Written instruction |
Which lines of the records contain the word "This"? Copy each of those lines.
— Start of Source material —
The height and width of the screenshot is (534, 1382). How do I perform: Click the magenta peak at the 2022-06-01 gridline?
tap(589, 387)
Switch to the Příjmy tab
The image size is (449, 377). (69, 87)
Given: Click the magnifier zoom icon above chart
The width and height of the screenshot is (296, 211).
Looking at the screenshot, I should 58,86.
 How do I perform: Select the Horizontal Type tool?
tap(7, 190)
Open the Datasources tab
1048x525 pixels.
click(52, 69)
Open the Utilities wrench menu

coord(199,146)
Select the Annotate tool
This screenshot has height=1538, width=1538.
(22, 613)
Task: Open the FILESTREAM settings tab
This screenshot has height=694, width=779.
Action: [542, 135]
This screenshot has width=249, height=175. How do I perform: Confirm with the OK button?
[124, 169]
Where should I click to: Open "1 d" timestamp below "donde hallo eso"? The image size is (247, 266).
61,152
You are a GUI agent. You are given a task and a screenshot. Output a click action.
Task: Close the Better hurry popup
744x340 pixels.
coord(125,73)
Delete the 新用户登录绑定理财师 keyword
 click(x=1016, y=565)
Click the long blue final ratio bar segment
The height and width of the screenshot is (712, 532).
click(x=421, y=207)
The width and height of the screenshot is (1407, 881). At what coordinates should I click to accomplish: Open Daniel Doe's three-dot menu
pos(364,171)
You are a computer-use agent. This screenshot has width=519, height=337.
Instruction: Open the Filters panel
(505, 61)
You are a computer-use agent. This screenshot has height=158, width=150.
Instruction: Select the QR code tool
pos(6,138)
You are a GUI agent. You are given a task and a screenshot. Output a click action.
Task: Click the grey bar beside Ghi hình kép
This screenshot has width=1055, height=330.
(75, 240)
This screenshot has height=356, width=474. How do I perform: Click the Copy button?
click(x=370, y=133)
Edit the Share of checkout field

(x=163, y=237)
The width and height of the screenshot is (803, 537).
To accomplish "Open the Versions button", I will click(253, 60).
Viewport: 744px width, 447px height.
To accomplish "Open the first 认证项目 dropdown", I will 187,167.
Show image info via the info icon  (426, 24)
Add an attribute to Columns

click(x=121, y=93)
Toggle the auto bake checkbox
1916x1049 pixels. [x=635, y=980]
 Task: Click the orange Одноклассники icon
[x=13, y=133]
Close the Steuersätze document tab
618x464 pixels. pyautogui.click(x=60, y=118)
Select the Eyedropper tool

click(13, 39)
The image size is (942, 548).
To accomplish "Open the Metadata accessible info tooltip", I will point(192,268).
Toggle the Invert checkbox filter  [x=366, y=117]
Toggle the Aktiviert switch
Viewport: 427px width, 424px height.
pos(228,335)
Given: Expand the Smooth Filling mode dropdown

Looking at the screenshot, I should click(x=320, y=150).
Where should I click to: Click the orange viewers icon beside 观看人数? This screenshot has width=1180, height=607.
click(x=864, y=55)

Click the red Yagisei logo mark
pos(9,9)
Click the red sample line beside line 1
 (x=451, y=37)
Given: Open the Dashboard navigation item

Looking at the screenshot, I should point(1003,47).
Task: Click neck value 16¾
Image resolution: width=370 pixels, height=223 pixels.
— End of Source material —
Expected answer |
This screenshot has height=1538, width=1538.
This screenshot has height=694, width=779.
This screenshot has width=249, height=175. How do I perform: Confirm with the OK button?
You are a computer-use agent. This screenshot has width=519, height=337.
You are a computer-use agent. This screenshot has height=158, width=150.
This screenshot has width=1055, height=330.
This screenshot has height=356, width=474. How do I perform: Click the Copy button?
Where should I click to: Click the orange viewers icon beside 观看人数? This screenshot has width=1180, height=607.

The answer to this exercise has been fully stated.